Building the South Side explores the struggle for influence that dominated the planning and development of Chicago’s South Side all over the Progressive Era. Robin F. Bachin examines the early days of the University of Chicago, Chicago’s public parks, Comiskey Park, and the Black Belt to believe how community leaders looked to the physical design of the city to shape its culture and promote civic interaction.
Bachin highlights how the creation of a local terrain of civic culture was once a contested process, with the battle for cultural authority transforming urban politics and blurring the line between private and public space.
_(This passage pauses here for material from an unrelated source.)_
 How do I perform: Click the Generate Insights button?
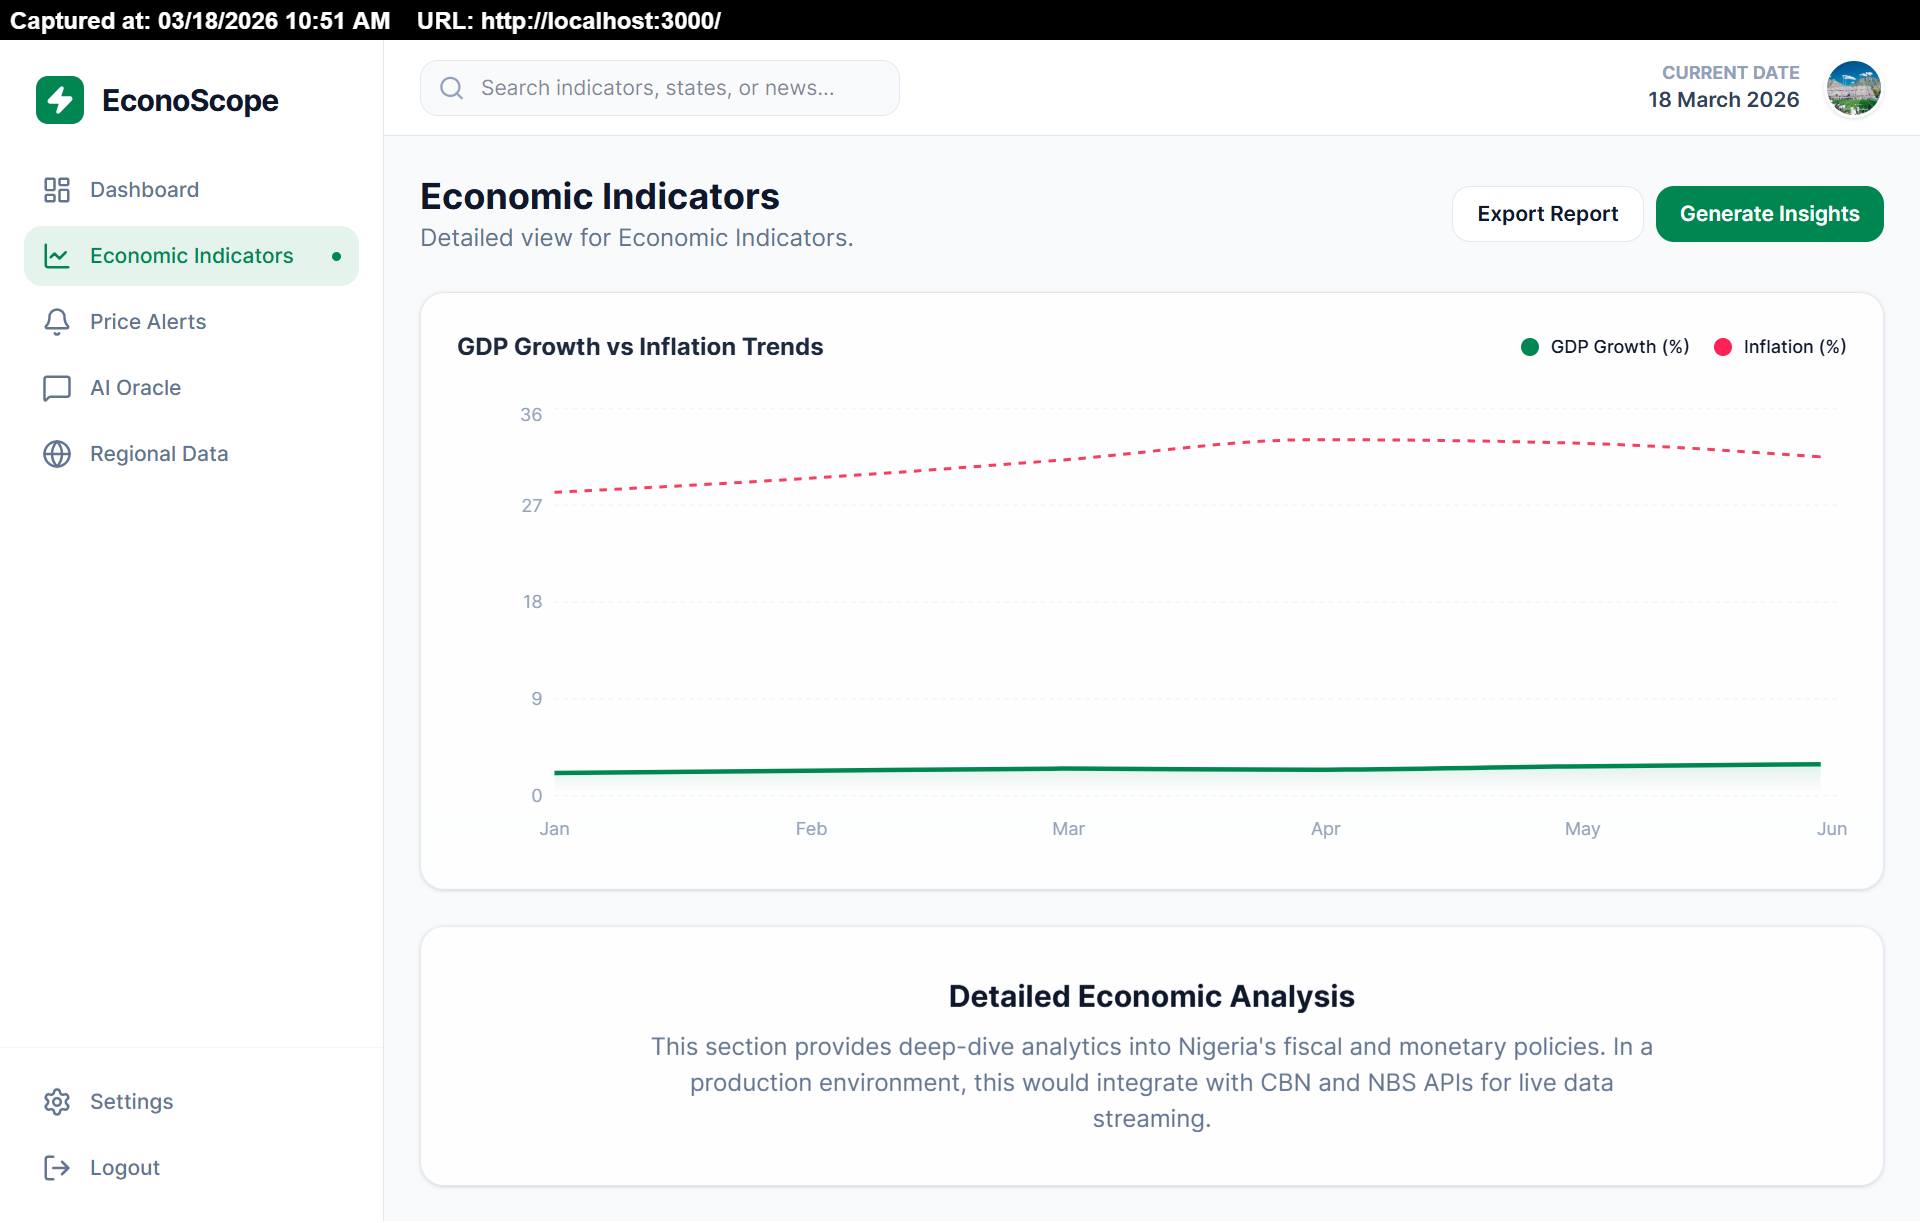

In the process, universities, parks and playgrounds, and commercial entertainment districts emerged as alternative arenas of civic engagement.
 “Bachin incisively charts the development of key urban institutions and landscapes that helped constitute the messy vitality of Chicago’s late nineteenth- and early twentieth-century public realm.”—Daniel Bluestone, Journal of American History
“That is an ambitious book filled with important insights about issues of public space and its use by urban residents. . . . It’s thoughtful, very well written, and will have to be read and appreciated by any individual interested in Chicago or cities in most cases. It is usually a gentle reminder that people are as important as structures and spaces in trying to be aware urban development.”